Virtual Reality and 360-degree video
If live-streamed video news is the present, then 360 video and virtual reality (VR) is the future, according to Shanley. The two mediums deliver very different user experiences and he said the industry is in an active, but experimental phase with both.
“For the past year, we’ve experimented with 360-degree video, sharing stories and scenes from around the world,” he said. “We’ve covered political conventions, award shows and even summer symphonies to immerse audiences in events they may not otherwise be able to experience. 360-degree video provides the viewer with a much stronger sense of presence within the story, delivering a comprehensive and immersive perspective of what’s actually happening.”
The AP is now working to understand the best way to use VR technology to tell a compelling news story in 360 degrees.
Contrary to what some feel is a technology too cumbersome to deliver fast-moving news stories from harsh environments, VR is clearly developing at a rapid rate and the technology is on the cusp of mass consumer adoption. Thus, it makes sense that news organizations like the AP should use this powerful medium.
“Last year we worked with partners to produce experimental content, including a VR experience straight from the refugee ‘Jungle’ camp in Calais,” Shanley said. “Working with RYOT [an immersive media company based in Los Angeles], we produced a captivating hard news VR film called “Seeking Home: Life inside the Calais migrant camp,” which places viewers at the centre of life inside this community. By transporting viewers into the scene and giving them increased control, virtual reality helped build an emotional connection to the story.”

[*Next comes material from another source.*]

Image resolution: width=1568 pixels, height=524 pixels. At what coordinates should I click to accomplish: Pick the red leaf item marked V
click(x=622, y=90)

He said the AP is now working to understand the best way to use VR technology to tell a news story, and doing a lot of testing in an effort to get ahead of the momentum now coalescing surrounding immersive storytelling. Hurdles to overcome include the affordability and quality of cameras and the evolution of “best practices” for how to produce news content efficiently and with the most impact for viewers.
“The reward of working with such an emerging and powerful technology far outweighs the challenges we face,” Shanley said. “The changing nature of storytelling continues to be one of the biggest challenges. VR is still very much in development with a long way to go before we can adapt it to a news format, but live streaming and 360 technology is a huge priority for us and very exciting territory.”
It remains to be seen whether VR will take off in the news industry on a daily basis, but live streaming certainly has proven to be a powerful way (even among citizen journalists) to bring viewers into the action and help them experience the story for themselves in ways not possible before. Expect to see more of this type of content in the future. What’s clear is that news organizations like The AP—which operates 243 news bureaus in 120 countries providing daily news content (print and video) to more than 5,000 television and radio broadcasters—are evolving with the times and looking to these very powerful new media tools as the next step in delivering tailored content to thousands of news providers globally.
“Delivering the most relevant content in the right format lies at the heart of everything we do,” Shanley said.